Saturday, November 14, 2020

Hey Everybody! Let's market clothing to teens that reduces their self-worth!

Since Marissa's been at home doing distance learning she's no longer in her school uniform and is wearing comfy clothes every day. Her favorite sweatpants finally wore through and she did a little online shopping to replace them. She selected two pairs from PacSun and they were delivered to our door. Unfortunately they were both a little too big, so we went to the local PacSun store to return them to select a smaller size. 

After returning the clothing to a sales associate, Marissa made her way to what I thought was a tasteless display of Playboy branded materials at the front of the store. She began sorting through the sweatpants with little bunnies on them, looking for the right size. 

" are not buying Playboy branded sweatpants," I told her. She looked at me with a shocked look on her face. "Playboy? What are you talking about?"

She thought the little bunny wearing a bowtie was just a cute graphic. She had no idea that it stood for the Playboy brand. And then she informed me that the sweatpants she had bought online were Playboy branded — I just hadn't seen the icon before approving the order because it was so small on the screen! 

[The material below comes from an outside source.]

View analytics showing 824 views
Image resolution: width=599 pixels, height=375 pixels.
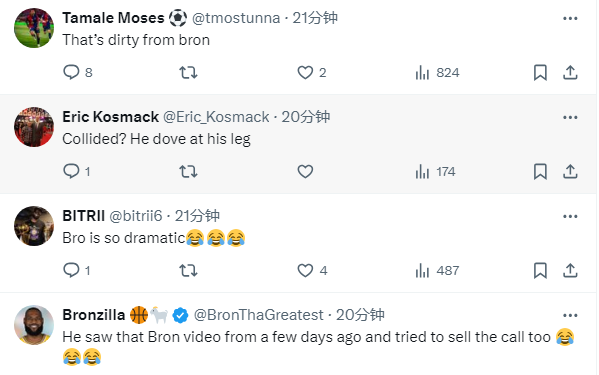tap(437, 72)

We laughed about the fact that she didn't know they were Playboy sweats and I didn't realize she'd purchased Playboy sweats. But then we had a real discussion about why a retailer that caters to teens and young women would carry the Playboy brand and honestly, I don't get it.

The caption on the t-shirt on the far left says "Stretch Limousine Daydreams."
What exactly are we daydreaming about?  

In today's awareness of feminist issues, a soft porn magazine's brand isn't relevant or wanted in our culture. All of the things that Playboy embodies is harmful to my teen girls. I would never support their business by buying their brand. And I certainly would never want my 15-year-old daughter wearing Playboy gear. Ever. Who lets their teens buy this stuff?

I tweeted to PacSun and told them how disappointed I was that they carry the brand. Then again, PacSun also carries Brandy Melville clothing. If you don't know this clothing line, they have really cute items for teens, but they have no sizing. Really. The tags all say "one size." If you don't fit into the size they have, well then, I guess you're not the right size. 

What a great idea, market cute clothes to teen girls in their growing years when self-consciousness is its highest and self-confidence is often at its lowest, and make them feel worthless for not fitting into tailored clothing that assumes that all teen girls should be able to fit into their "one size." We looked through some of the pieces and they were tiny. Some of Marissa's short, petite friends could fit into them, but probably not the vast majority of teen girls. "One size" clothing should be reserved for scarves or hats, maybe a wrap, not jeans or tailored shirts. 

From the Brandy Melville website.

Marissa finally found some sweatpants that weren't offensive and that actually fit. selected from the fraction of the store that wasn't off limits due to its brand or its size. I'm not sure she'll want to shop at PacSun in the future. I'm grateful that she and I could have the conversation that we had on the way back home about the issues with both of these brands.